Thank you in advance (I can't get access to Stata Forum due to a firewall)
I tried creating variables that identify multi-country IDs and another that reads the country when it is the second or third linked to the same ID
ID | country | var 1 | var 2 |
---|---|---|---|
A1 | AT | 1 | |
A1 | BE | 2 | |
A2 | CZ | ||
A3 | US | 1 | |
A3 | UK | 2 | |
A4 | NZ | 3 |
Here is a solution:
clear
input str2(id country)
"A1" "AT"
"A1" "BE"
"A2" "CZ"
"A3" "US"
"A3" "UK"
"A4" "NZ"
"A4" "US"
end
* Get locals with all country abbreviation and the number of countries
levelsof country, local(countries)
local num_countries : list sizeof countries
* Collapse each project to one row where the last row has all abbreviations
* of countries in that project. Keep only the last row for each project
sort id country
replace country = country[_n-1] + " " + country if id[_n-1] == id
by id : keep if _n == _N
* Get a local with all combination of collaborations
levelsof country, local(combos)
* Loop over each country
foreach country of local countries {
* For each country get a list of collaborations that country is part of
foreach combo of local combos {
if strpos("`combo'","`country'") {
local `country'_colab "``country'_colab' `combo'"
}
}
*Remove duplicates from list
local `country'_colab : list uniq `country'_colab
*Remove the country itself from that country's list
local `country'_colab = subinstr("``country'_colab'","`country'","",.)
*Remove all excessive spaces for no other reason than neatness
local `country'_colab = trim(itrim("``country'_colab'"))
*Display all collaborations
di "Country `country' collaborats with countries: ``country'_colab'"
}
* Clear the original data and create a new data set with one obs per country
clear
set obs `num_countries'
* Create one row and row column for each country.
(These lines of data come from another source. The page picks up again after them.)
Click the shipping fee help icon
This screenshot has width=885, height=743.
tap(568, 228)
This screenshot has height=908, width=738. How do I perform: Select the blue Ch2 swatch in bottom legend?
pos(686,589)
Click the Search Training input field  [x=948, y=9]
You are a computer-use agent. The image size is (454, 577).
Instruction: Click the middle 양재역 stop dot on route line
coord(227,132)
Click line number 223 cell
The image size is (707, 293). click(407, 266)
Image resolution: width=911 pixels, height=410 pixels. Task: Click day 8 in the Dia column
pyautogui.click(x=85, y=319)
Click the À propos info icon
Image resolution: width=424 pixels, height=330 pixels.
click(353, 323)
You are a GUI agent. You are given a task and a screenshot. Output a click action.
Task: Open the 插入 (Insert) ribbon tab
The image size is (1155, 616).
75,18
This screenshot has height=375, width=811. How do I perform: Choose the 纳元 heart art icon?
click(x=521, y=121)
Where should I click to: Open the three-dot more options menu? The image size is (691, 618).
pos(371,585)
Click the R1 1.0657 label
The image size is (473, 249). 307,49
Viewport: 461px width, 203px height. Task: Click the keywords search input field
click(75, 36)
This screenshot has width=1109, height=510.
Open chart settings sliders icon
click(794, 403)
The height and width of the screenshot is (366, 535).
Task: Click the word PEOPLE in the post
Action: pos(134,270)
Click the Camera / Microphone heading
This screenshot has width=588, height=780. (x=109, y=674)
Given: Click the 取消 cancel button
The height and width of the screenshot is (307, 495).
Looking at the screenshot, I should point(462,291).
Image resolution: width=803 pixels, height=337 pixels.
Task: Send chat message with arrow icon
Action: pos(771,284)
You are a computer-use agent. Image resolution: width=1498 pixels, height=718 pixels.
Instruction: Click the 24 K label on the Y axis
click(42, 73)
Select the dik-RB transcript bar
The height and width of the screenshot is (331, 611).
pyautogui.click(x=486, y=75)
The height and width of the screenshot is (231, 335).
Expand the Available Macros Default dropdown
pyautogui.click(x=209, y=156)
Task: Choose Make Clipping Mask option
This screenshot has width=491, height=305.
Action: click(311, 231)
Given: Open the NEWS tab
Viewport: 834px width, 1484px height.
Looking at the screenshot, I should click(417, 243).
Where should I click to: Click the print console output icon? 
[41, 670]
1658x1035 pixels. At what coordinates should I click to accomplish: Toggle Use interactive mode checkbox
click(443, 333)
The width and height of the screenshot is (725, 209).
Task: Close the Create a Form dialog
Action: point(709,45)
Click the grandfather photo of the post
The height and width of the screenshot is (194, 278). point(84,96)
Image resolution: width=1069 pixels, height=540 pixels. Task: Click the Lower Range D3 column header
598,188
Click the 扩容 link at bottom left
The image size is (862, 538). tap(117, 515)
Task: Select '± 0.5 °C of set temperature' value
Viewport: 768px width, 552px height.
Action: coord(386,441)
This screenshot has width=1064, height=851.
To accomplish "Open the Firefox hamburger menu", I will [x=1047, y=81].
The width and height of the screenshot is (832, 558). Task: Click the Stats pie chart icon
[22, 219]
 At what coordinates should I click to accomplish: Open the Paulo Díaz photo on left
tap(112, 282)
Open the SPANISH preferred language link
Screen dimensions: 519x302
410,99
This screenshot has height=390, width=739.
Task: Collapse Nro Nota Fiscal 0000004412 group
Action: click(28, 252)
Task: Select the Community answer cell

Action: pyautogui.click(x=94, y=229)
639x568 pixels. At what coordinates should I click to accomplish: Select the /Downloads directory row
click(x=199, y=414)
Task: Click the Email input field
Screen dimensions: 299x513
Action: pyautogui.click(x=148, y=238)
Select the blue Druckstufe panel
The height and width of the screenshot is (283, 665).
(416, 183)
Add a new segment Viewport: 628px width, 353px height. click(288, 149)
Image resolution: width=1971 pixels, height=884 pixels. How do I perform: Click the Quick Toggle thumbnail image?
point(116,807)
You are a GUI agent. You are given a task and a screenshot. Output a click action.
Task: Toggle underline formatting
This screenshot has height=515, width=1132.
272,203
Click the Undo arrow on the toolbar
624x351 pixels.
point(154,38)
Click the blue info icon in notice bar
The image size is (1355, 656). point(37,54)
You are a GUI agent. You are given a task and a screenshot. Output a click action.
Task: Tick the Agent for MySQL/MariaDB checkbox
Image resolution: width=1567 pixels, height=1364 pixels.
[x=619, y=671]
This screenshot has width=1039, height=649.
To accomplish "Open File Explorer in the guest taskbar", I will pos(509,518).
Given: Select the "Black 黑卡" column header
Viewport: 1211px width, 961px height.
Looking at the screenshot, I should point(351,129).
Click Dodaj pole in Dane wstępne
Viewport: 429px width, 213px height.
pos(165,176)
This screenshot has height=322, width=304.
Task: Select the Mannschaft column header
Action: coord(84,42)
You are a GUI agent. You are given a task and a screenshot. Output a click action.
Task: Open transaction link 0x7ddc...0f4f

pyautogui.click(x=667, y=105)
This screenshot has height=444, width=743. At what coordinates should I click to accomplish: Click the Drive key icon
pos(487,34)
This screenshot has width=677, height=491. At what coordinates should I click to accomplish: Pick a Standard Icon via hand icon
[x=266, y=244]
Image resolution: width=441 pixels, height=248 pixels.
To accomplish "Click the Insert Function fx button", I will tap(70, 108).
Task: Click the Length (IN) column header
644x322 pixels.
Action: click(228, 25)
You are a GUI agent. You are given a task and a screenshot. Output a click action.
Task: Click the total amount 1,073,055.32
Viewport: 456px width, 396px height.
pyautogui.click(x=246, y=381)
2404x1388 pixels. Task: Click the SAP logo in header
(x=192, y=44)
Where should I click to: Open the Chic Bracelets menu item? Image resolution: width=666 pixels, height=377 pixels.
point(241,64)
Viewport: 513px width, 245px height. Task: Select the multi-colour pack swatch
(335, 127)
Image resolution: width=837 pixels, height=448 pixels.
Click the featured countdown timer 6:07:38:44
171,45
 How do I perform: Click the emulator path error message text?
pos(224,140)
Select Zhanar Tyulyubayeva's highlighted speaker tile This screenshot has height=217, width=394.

* Set the default to 0 for no collaboration
gen country = ""
local row = 1
foreach country of local countries {
gen `country' = 0
replace country = "`country'" if _n == `row++'
}
* Go over the list of collaborations for each country and set value to 1
* where the row and column country collaborates
foreach country of local countries {
foreach colab of local `country'_colab {
replace `colab' = 1 if country == "`country'"
}
}
I have not cleared duplicates as you suggested as a preference as I think you get an ambivalent data set as it is not clear for which country you should drop a row and for which you should drop a column.